(Collected data entries)
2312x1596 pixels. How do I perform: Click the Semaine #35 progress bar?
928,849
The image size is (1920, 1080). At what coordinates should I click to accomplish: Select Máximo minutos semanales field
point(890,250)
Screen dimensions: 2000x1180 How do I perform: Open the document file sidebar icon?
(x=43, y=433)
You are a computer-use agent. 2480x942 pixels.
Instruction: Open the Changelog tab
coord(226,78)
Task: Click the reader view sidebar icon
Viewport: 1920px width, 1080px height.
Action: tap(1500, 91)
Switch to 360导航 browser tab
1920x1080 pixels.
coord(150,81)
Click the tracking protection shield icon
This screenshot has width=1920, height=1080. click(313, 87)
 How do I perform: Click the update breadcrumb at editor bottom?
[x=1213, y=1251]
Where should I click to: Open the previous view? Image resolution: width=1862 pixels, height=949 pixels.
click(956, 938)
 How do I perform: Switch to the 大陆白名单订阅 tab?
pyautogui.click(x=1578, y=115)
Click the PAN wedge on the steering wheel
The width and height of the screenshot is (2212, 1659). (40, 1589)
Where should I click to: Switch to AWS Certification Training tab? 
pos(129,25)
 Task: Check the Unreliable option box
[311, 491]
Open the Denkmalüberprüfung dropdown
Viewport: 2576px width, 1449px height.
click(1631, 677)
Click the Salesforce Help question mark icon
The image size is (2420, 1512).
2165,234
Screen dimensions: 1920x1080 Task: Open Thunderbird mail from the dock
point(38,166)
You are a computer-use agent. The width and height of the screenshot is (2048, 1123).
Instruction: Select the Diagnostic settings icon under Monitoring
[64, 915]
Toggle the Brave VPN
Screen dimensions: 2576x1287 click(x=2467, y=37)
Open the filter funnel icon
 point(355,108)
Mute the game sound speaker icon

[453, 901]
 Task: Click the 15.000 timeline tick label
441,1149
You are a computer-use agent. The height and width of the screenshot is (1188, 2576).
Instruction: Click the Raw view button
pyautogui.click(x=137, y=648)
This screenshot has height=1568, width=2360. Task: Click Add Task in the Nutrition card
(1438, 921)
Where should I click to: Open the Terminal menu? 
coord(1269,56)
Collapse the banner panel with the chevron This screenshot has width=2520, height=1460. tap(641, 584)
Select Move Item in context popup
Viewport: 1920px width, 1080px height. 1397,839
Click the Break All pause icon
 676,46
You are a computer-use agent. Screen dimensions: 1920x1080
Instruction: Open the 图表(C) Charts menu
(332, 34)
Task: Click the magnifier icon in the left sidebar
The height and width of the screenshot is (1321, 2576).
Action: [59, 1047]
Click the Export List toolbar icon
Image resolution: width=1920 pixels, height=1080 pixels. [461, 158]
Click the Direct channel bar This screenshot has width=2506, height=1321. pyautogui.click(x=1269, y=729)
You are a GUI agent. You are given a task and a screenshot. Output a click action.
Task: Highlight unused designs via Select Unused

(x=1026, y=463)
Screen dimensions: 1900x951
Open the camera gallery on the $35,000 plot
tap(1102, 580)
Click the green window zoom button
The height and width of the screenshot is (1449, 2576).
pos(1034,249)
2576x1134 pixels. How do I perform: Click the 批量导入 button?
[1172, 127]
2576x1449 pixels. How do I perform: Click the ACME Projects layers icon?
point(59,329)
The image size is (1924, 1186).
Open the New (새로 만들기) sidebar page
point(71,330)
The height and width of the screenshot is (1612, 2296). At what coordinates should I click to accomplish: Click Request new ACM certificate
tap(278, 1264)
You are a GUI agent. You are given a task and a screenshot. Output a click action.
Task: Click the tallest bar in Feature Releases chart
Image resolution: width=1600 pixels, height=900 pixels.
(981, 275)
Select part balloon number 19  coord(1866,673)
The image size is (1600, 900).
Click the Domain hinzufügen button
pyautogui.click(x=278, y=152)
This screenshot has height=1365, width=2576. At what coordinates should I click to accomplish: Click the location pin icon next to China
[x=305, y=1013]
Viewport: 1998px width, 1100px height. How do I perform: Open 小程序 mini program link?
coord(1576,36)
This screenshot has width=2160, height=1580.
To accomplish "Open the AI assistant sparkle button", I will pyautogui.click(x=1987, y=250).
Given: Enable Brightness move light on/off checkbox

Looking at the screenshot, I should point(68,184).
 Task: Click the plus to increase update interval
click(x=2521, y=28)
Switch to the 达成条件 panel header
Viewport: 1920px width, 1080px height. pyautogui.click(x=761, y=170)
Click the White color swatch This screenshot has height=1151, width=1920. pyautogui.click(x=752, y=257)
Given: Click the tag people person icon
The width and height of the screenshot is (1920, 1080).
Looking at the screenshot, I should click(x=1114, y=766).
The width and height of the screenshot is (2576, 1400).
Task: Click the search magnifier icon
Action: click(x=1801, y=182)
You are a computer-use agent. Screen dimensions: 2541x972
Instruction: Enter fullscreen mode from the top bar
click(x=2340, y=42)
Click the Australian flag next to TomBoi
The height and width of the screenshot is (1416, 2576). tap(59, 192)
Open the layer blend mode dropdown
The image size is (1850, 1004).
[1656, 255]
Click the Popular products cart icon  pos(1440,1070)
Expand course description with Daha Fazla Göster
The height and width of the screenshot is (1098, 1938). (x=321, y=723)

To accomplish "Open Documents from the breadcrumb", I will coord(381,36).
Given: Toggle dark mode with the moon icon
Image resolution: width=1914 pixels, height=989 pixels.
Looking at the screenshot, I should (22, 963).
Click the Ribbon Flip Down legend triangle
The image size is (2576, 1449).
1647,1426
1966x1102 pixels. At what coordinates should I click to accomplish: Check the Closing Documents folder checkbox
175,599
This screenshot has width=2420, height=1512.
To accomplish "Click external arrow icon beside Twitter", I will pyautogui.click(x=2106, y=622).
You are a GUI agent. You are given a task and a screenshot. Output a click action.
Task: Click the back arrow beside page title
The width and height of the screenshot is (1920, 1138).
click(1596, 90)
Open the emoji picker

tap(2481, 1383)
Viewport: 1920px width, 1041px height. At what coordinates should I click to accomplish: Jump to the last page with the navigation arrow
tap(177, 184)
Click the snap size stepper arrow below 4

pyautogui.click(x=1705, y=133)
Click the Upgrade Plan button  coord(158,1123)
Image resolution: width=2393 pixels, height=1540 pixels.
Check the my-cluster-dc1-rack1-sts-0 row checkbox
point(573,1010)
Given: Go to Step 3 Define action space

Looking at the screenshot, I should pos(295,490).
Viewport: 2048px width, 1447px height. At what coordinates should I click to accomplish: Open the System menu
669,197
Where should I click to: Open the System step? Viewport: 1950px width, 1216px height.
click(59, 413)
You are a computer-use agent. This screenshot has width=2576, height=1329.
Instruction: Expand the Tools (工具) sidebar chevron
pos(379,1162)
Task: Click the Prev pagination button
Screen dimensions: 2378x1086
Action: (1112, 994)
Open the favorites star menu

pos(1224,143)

# [PROBLEM]
Above are the records; reproduce all of them exactly.

# [RESPONSE BOX]
2312x1596 pixels. How do I perform: Click the Semaine #35 progress bar?
928,849
The image size is (1920, 1080). At what coordinates should I click to accomplish: Select Máximo minutos semanales field
point(890,250)
Screen dimensions: 2000x1180 How do I perform: Open the document file sidebar icon?
(x=43, y=433)
You are a computer-use agent. 2480x942 pixels.
Instruction: Open the Changelog tab
coord(226,78)
Task: Click the reader view sidebar icon
Viewport: 1920px width, 1080px height.
Action: tap(1500, 91)
Switch to 360导航 browser tab
1920x1080 pixels.
coord(150,81)
Click the tracking protection shield icon
This screenshot has width=1920, height=1080. click(313, 87)
 How do I perform: Click the update breadcrumb at editor bottom?
[x=1213, y=1251]
Where should I click to: Open the previous view? Image resolution: width=1862 pixels, height=949 pixels.
click(956, 938)
 How do I perform: Switch to the 大陆白名单订阅 tab?
pyautogui.click(x=1578, y=115)
Click the PAN wedge on the steering wheel
The width and height of the screenshot is (2212, 1659). (40, 1589)
Where should I click to: Switch to AWS Certification Training tab? 
pos(129,25)
 Task: Check the Unreliable option box
[311, 491]
Open the Denkmalüberprüfung dropdown
Viewport: 2576px width, 1449px height.
click(1631, 677)
Click the Salesforce Help question mark icon
The image size is (2420, 1512).
2165,234
Screen dimensions: 1920x1080 Task: Open Thunderbird mail from the dock
point(38,166)
You are a computer-use agent. The width and height of the screenshot is (2048, 1123).
Instruction: Select the Diagnostic settings icon under Monitoring
[64, 915]
Toggle the Brave VPN
Screen dimensions: 2576x1287 click(x=2467, y=37)
Open the filter funnel icon
 point(355,108)
Mute the game sound speaker icon

[453, 901]
 Task: Click the 15.000 timeline tick label
441,1149
You are a computer-use agent. The height and width of the screenshot is (1188, 2576).
Instruction: Click the Raw view button
pyautogui.click(x=137, y=648)
This screenshot has height=1568, width=2360. Task: Click Add Task in the Nutrition card
(1438, 921)
Where should I click to: Open the Terminal menu? 
coord(1269,56)
Collapse the banner panel with the chevron This screenshot has width=2520, height=1460. tap(641, 584)
Select Move Item in context popup
Viewport: 1920px width, 1080px height. 1397,839
Click the Break All pause icon
 676,46
You are a computer-use agent. Screen dimensions: 1920x1080
Instruction: Open the 图表(C) Charts menu
(332, 34)
Task: Click the magnifier icon in the left sidebar
The height and width of the screenshot is (1321, 2576).
Action: [59, 1047]
Click the Export List toolbar icon
Image resolution: width=1920 pixels, height=1080 pixels. [461, 158]
Click the Direct channel bar This screenshot has width=2506, height=1321. pyautogui.click(x=1269, y=729)
You are a GUI agent. You are given a task and a screenshot. Output a click action.
Task: Highlight unused designs via Select Unused

(x=1026, y=463)
Screen dimensions: 1900x951
Open the camera gallery on the $35,000 plot
tap(1102, 580)
Click the green window zoom button
The height and width of the screenshot is (1449, 2576).
pos(1034,249)
2576x1134 pixels. How do I perform: Click the 批量导入 button?
[1172, 127]
2576x1449 pixels. How do I perform: Click the ACME Projects layers icon?
point(59,329)
The image size is (1924, 1186).
Open the New (새로 만들기) sidebar page
point(71,330)
The height and width of the screenshot is (1612, 2296). At what coordinates should I click to accomplish: Click Request new ACM certificate
tap(278, 1264)
You are a GUI agent. You are given a task and a screenshot. Output a click action.
Task: Click the tallest bar in Feature Releases chart
Image resolution: width=1600 pixels, height=900 pixels.
(981, 275)
Select part balloon number 19  coord(1866,673)
The image size is (1600, 900).
Click the Domain hinzufügen button
pyautogui.click(x=278, y=152)
This screenshot has height=1365, width=2576. At what coordinates should I click to accomplish: Click the location pin icon next to China
[x=305, y=1013]
Viewport: 1998px width, 1100px height. How do I perform: Open 小程序 mini program link?
coord(1576,36)
This screenshot has width=2160, height=1580.
To accomplish "Open the AI assistant sparkle button", I will pyautogui.click(x=1987, y=250).
Given: Enable Brightness move light on/off checkbox

Looking at the screenshot, I should point(68,184).
 Task: Click the plus to increase update interval
click(x=2521, y=28)
Switch to the 达成条件 panel header
Viewport: 1920px width, 1080px height. pyautogui.click(x=761, y=170)
Click the White color swatch This screenshot has height=1151, width=1920. pyautogui.click(x=752, y=257)
Given: Click the tag people person icon
The width and height of the screenshot is (1920, 1080).
Looking at the screenshot, I should click(x=1114, y=766).
The width and height of the screenshot is (2576, 1400).
Task: Click the search magnifier icon
Action: click(x=1801, y=182)
You are a computer-use agent. Screen dimensions: 2541x972
Instruction: Enter fullscreen mode from the top bar
click(x=2340, y=42)
Click the Australian flag next to TomBoi
The height and width of the screenshot is (1416, 2576). tap(59, 192)
Open the layer blend mode dropdown
The image size is (1850, 1004).
[1656, 255]
Click the Popular products cart icon  pos(1440,1070)
Expand course description with Daha Fazla Göster
The height and width of the screenshot is (1098, 1938). (x=321, y=723)

To accomplish "Open Documents from the breadcrumb", I will coord(381,36).
Given: Toggle dark mode with the moon icon
Image resolution: width=1914 pixels, height=989 pixels.
Looking at the screenshot, I should (22, 963).
Click the Ribbon Flip Down legend triangle
The image size is (2576, 1449).
1647,1426
1966x1102 pixels. At what coordinates should I click to accomplish: Check the Closing Documents folder checkbox
175,599
This screenshot has width=2420, height=1512.
To accomplish "Click external arrow icon beside Twitter", I will pyautogui.click(x=2106, y=622).
You are a GUI agent. You are given a task and a screenshot. Output a click action.
Task: Click the back arrow beside page title
The width and height of the screenshot is (1920, 1138).
click(1596, 90)
Open the emoji picker

tap(2481, 1383)
Viewport: 1920px width, 1041px height. At what coordinates should I click to accomplish: Jump to the last page with the navigation arrow
tap(177, 184)
Click the snap size stepper arrow below 4

pyautogui.click(x=1705, y=133)
Click the Upgrade Plan button  coord(158,1123)
Image resolution: width=2393 pixels, height=1540 pixels.
Check the my-cluster-dc1-rack1-sts-0 row checkbox
point(573,1010)
Given: Go to Step 3 Define action space

Looking at the screenshot, I should pos(295,490).
Viewport: 2048px width, 1447px height. At what coordinates should I click to accomplish: Open the System menu
669,197
Where should I click to: Open the System step? Viewport: 1950px width, 1216px height.
click(59, 413)
You are a computer-use agent. This screenshot has width=2576, height=1329.
Instruction: Expand the Tools (工具) sidebar chevron
pos(379,1162)
Task: Click the Prev pagination button
Screen dimensions: 2378x1086
Action: (1112, 994)
Open the favorites star menu

pos(1224,143)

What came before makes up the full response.